EXERCISE:
Switch "joystick" to "gamepad" in the part of the records that opens with the line containing "The image size is (560, 781)." and closes with the line containing "Action: [x=482, y=742]", then give those lines again with everything else unchanged.

Collection entries:
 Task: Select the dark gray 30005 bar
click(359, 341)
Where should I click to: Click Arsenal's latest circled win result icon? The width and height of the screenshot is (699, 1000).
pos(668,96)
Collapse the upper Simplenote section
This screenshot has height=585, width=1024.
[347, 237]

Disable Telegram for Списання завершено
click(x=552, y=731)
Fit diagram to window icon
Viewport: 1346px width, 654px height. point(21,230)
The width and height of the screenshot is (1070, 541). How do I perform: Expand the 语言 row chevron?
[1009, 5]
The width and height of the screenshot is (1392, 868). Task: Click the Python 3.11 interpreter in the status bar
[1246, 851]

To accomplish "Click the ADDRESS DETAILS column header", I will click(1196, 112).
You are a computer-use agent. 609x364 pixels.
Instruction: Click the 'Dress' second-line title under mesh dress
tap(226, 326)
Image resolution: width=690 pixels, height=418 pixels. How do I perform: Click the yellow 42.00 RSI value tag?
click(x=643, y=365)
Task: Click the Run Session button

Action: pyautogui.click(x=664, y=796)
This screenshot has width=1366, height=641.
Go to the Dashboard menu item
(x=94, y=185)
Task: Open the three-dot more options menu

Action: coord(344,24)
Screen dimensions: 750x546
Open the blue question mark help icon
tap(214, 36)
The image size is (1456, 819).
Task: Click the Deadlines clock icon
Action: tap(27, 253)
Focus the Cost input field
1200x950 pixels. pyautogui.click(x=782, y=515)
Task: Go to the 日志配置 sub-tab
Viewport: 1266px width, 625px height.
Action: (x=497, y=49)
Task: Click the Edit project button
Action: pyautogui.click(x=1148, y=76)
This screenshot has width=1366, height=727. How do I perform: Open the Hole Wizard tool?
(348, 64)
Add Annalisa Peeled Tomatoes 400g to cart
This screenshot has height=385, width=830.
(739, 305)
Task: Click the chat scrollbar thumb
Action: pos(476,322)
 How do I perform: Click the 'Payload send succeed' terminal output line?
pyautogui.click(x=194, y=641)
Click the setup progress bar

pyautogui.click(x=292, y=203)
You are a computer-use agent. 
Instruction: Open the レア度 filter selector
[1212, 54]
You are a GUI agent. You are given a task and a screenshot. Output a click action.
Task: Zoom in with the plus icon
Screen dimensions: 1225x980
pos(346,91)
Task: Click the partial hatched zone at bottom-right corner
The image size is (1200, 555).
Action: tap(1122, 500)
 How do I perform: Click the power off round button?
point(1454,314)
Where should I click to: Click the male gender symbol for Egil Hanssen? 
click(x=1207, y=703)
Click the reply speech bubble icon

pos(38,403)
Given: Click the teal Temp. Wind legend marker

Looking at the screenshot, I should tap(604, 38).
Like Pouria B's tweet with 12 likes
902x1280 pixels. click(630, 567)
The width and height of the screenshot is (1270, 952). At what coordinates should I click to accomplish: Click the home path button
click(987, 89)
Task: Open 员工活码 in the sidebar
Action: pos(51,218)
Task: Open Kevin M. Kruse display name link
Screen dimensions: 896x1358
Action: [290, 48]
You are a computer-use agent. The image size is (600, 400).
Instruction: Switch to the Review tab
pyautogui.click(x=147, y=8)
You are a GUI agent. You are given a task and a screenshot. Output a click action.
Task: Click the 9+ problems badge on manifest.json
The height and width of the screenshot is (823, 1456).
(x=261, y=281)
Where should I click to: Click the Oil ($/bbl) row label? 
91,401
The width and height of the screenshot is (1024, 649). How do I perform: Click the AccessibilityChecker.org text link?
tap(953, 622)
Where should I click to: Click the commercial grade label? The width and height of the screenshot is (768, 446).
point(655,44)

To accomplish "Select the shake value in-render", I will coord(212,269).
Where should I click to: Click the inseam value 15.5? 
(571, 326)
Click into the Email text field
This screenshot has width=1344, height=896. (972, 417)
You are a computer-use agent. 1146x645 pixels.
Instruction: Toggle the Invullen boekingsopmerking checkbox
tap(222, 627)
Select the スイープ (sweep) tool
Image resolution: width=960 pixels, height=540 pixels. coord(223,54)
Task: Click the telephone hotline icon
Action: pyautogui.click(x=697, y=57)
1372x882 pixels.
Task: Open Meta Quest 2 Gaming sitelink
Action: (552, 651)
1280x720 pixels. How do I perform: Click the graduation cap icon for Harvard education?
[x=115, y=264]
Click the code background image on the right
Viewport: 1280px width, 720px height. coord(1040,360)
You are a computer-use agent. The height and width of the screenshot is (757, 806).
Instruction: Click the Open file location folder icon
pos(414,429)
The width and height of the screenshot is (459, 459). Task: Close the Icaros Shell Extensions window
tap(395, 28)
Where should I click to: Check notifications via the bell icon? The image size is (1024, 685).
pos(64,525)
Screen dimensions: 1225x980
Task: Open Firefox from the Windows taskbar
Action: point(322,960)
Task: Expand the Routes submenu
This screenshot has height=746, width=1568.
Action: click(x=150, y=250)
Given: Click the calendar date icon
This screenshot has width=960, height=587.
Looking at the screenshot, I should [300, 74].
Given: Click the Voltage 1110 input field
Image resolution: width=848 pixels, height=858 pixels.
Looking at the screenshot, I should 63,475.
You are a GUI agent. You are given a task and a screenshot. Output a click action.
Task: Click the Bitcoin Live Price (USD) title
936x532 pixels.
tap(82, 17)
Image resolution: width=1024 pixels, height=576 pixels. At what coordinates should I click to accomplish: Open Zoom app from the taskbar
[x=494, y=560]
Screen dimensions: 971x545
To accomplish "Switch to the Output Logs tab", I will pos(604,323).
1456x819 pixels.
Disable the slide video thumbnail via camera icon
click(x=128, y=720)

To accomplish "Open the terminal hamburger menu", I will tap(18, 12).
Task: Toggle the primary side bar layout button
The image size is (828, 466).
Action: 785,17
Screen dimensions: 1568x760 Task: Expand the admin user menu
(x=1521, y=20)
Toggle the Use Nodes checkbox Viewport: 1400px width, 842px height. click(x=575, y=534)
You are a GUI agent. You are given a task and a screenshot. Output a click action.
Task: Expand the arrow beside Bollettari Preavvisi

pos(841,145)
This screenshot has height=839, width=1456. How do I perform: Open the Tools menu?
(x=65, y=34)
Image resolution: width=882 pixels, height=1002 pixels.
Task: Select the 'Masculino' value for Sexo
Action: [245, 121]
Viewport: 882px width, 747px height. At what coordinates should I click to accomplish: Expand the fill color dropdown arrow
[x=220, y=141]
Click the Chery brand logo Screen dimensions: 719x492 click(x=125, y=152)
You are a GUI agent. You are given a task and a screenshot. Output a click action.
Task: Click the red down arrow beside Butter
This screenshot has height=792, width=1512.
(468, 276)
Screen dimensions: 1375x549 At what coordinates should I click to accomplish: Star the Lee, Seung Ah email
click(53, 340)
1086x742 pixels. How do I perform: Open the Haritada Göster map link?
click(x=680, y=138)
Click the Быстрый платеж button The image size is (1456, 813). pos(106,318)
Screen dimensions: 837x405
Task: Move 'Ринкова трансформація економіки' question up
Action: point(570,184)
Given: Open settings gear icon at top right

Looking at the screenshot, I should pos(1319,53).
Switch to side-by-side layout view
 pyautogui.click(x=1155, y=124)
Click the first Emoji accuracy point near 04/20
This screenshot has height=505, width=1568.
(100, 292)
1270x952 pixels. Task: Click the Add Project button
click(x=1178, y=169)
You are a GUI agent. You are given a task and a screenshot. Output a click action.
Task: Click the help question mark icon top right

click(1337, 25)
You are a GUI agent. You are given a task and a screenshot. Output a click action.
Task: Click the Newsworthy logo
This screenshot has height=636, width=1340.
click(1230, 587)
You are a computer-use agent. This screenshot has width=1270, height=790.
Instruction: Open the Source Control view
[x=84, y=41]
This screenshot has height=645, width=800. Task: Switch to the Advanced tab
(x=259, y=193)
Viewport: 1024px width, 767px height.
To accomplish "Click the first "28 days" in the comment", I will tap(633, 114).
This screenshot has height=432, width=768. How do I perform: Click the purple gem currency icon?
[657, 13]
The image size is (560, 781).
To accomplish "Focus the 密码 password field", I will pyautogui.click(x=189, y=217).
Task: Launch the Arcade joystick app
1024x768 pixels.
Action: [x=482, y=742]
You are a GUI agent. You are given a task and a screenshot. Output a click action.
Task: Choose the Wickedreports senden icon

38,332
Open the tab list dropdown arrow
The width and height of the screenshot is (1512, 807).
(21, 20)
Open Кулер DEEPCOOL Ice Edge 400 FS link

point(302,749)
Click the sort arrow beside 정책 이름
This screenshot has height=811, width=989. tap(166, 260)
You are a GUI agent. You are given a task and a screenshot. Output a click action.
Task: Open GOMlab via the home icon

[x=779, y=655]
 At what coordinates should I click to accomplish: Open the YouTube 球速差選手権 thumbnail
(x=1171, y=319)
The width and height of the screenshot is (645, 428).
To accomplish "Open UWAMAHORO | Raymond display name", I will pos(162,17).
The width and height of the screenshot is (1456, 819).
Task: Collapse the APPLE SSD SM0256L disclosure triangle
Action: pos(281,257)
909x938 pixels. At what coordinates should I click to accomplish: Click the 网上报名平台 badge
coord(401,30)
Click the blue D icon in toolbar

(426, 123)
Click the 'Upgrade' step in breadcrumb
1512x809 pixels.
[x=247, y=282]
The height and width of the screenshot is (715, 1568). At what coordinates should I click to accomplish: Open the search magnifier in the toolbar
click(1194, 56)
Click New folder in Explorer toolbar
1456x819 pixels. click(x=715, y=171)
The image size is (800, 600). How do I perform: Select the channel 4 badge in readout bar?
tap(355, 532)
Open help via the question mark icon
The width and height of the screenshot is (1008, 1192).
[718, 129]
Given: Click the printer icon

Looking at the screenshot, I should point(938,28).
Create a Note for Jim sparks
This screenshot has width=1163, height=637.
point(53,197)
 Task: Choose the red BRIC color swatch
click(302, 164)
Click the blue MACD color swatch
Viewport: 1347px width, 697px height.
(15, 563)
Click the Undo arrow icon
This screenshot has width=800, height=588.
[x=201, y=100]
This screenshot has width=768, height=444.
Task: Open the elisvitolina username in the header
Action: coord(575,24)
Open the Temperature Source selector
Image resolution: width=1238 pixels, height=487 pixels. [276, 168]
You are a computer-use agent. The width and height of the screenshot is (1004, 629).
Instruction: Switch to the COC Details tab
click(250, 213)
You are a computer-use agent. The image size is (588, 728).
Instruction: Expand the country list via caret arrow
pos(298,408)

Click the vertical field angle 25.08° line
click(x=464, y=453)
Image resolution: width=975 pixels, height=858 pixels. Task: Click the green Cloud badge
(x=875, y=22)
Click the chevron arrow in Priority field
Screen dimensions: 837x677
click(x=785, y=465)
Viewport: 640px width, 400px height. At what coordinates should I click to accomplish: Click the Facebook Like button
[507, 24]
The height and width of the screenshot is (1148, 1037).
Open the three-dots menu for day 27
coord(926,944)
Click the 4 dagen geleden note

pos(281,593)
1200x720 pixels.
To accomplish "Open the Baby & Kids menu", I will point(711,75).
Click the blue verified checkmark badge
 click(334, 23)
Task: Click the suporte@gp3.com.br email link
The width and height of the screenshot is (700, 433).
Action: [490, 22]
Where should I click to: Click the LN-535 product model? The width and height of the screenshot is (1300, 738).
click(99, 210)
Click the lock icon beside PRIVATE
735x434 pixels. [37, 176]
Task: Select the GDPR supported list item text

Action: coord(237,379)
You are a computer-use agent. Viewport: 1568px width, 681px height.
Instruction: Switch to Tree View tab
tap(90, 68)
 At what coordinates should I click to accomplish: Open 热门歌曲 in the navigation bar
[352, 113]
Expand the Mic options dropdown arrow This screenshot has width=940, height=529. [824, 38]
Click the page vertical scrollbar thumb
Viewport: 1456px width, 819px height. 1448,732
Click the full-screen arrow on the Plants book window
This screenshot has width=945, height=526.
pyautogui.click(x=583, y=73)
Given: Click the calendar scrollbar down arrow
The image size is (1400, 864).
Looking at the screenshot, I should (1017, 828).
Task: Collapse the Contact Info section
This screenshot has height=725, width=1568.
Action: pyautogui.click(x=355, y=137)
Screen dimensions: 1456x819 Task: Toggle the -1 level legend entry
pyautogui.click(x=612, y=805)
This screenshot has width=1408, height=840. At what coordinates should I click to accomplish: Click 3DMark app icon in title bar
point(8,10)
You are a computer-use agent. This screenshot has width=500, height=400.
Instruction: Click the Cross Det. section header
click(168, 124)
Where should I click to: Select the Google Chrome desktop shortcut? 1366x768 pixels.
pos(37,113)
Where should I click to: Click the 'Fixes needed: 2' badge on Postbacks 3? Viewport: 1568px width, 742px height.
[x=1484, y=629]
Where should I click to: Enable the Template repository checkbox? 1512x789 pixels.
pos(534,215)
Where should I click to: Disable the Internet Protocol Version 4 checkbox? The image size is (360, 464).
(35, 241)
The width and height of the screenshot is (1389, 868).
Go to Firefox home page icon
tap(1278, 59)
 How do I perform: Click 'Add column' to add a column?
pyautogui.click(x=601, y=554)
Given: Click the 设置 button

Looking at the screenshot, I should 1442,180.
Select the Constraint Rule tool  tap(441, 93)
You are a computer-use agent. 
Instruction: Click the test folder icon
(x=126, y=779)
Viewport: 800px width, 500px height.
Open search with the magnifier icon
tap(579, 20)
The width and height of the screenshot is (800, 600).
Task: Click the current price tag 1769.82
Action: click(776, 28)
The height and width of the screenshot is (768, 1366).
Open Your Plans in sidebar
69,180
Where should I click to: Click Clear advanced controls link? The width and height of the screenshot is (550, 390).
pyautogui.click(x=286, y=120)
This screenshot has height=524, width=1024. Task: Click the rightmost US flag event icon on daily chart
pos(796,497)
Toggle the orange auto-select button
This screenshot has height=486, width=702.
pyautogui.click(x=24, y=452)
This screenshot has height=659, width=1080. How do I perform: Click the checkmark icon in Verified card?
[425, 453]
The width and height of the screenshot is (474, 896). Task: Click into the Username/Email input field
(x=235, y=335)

EXERCISE OUTPUT:
The image size is (560, 781).
To accomplish "Focus the 密码 password field", I will pyautogui.click(x=189, y=217).
Task: Launch the Arcade gamepad app
1024x768 pixels.
Action: [x=482, y=742]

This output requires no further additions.